O primeiro-ministro húngaro considera a União Europeia sem poderes para estabelecer quotas de imigrantes na Hungria contra a vontade do parlamento húngaro, onde o seu partido Fidesz dispõe de maioria absoluta. Para legitimar a sua posição, a Hungria vai realizar no dia 2 de Outubro um referendo sobre a sua participação no modelo de acolhimento dos migrantes criado pela UE. Orbán não se cansa de referir que não se opõe a quem diz precisar de migrantes, mas ninguém pode obrigar a Hungria a aceitá-los. Não deixa de ser curioso verificar que a maior oposição aos migrantes venha de países saídos no início dos anos 90 do século passado da esfera de influência soviética.
A Hungria não se distancia dos países europeus apenas na política migratória, mas também na relação com a Rússia onde existe um desvio face ao comportamento da UE. Não só O governo de Orbán garantiu vários negócios de elevado montante financeiro com Moscovo, como é um acérrimo oposicionista do embargo da UE em relação à Rússia. Todos sabemos o quão distante o regime russo está daquilo que defende a UE.
Relativamente à imprensa, um sector tão importante para a pluralidade política, a Hungria foi classificada em 67º lugar, num total de 180 países na lista de liberdade de imprensa 2016 – compilada pela organização Repórteres Sem Fronteiras – e é um dos mais baixos da Europa.
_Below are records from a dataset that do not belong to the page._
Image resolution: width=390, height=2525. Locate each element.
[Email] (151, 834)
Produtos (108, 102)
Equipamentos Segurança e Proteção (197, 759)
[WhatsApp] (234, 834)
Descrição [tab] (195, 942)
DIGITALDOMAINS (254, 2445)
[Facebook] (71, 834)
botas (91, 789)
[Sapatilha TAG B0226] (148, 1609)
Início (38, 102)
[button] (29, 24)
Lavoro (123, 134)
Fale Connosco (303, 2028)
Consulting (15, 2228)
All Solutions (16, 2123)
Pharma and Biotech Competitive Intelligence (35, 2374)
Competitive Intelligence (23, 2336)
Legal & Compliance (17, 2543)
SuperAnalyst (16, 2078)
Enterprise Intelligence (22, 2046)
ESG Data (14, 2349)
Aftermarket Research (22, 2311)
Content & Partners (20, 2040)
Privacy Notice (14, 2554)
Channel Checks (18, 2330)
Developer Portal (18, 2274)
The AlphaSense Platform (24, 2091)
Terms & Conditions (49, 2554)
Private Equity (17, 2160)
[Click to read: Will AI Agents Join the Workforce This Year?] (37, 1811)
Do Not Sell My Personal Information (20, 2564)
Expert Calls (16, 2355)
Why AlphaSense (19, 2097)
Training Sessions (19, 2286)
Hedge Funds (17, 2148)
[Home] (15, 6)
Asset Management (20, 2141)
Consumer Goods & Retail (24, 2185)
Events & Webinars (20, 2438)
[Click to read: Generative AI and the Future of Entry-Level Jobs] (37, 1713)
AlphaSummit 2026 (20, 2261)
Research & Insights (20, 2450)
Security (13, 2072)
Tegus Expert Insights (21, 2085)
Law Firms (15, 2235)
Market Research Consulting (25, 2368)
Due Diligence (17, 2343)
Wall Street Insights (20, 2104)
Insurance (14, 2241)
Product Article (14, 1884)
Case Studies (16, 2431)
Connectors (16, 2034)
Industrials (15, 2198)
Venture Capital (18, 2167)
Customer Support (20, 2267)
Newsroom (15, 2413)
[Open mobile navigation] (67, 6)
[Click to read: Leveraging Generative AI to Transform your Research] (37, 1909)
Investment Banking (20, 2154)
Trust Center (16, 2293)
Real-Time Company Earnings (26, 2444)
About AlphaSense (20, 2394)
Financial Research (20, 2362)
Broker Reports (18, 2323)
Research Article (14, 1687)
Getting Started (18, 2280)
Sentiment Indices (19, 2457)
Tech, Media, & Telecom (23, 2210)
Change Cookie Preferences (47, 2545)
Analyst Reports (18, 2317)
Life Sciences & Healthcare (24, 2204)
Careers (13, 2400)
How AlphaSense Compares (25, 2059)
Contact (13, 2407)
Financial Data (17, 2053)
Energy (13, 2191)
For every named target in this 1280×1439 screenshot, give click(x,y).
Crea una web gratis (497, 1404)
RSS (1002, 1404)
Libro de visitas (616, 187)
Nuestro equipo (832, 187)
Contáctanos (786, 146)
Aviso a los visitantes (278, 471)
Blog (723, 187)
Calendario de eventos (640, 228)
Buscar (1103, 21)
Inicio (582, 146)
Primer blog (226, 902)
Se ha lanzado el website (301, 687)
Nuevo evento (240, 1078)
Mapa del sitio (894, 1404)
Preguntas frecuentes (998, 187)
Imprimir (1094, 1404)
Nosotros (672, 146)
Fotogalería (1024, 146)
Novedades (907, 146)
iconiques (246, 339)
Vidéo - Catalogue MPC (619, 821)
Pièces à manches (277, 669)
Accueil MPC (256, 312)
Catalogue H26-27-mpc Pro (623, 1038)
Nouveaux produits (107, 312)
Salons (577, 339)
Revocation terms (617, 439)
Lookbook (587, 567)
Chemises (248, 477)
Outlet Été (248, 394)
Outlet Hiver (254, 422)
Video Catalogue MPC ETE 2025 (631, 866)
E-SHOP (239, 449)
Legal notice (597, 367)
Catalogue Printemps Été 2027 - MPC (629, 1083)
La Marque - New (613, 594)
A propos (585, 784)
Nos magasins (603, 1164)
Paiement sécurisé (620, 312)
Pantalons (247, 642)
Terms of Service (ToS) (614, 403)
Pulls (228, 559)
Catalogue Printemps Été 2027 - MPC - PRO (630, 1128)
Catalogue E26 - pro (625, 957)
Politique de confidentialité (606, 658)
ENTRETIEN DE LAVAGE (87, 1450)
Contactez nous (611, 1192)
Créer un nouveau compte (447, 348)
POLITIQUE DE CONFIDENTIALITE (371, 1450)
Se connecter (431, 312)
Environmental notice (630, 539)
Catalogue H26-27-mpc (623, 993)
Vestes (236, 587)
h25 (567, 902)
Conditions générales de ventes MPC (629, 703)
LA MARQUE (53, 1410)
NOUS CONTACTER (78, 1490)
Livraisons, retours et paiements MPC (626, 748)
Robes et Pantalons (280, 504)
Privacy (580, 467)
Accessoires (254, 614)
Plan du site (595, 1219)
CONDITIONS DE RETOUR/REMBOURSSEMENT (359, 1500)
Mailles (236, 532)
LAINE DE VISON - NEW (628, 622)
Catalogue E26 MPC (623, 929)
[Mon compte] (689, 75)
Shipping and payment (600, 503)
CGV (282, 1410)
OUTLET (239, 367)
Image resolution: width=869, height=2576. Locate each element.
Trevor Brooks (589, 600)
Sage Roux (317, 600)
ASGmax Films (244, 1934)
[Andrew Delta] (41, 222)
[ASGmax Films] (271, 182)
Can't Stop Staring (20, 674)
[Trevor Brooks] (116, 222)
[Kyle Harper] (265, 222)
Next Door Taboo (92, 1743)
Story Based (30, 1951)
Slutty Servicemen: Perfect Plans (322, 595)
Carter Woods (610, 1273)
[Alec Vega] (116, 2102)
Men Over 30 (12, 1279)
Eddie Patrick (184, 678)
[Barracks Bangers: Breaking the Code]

Viktor Orbán é acusado por 10 jornalistas do site vs.hu de comprometer a independência do órgão de imprensa ao financiar, através do Banco Nacional da Hungria (MNB), a empresa New Wave Media, detentora do site. Refira-se que a New Wave Media é propriedade de Tamas Szemerey, membro do Fidesz e primo de György Matolcsy, o governador do MNB e membro do Fidesz. A divulgação do financiamento confirmou as suspeitas de longa data de que alguns grupos de comunicação social recebem financiamento secreto do partido de Orbán, Fidesz.
A construção da UE não pode ser feita com a existência de líderes de governo como é o caso de Viktor Orbán. Torna-se imperioso delinear estratégias que permitam, democraticamente, apear do poder políticos de tal calibre. Mas para tal, urge pensar numa Europa a duas velocidades. Não em termos económicos mas sim em termos políticos, de consciencialização identitária e sem revisionismos históricos. Não nos podemos esquecer, como muito bem alertou o filósofo romeno E. M. Cioran, do atraso democrático dos antigos países da Europa de Leste face aos localizados a ocidente de Berlim. Enquanto na Europa Ocidental a democracia é vivida de forma mais ou menos generalizada, desde o fim da Segunda Guerra Mundial, os países que ficaram sob o domínio soviético só se libertaram da ditadura na última década do século XX. São cinco décadas de atraso democrático. Como tal, é necessário perceber as especificidades do leste europeu e proporcionar-lhes um período de absorção do espírito democrático. Isso não invalida a UE de chamar à atenção aos países que se afastem do ideal democrático. Não é a países que excedam o défice orçamental que devem ser aplicadas sanções por parte de Bruxelas, mas sim àqueles que se encontrem em défice democrático.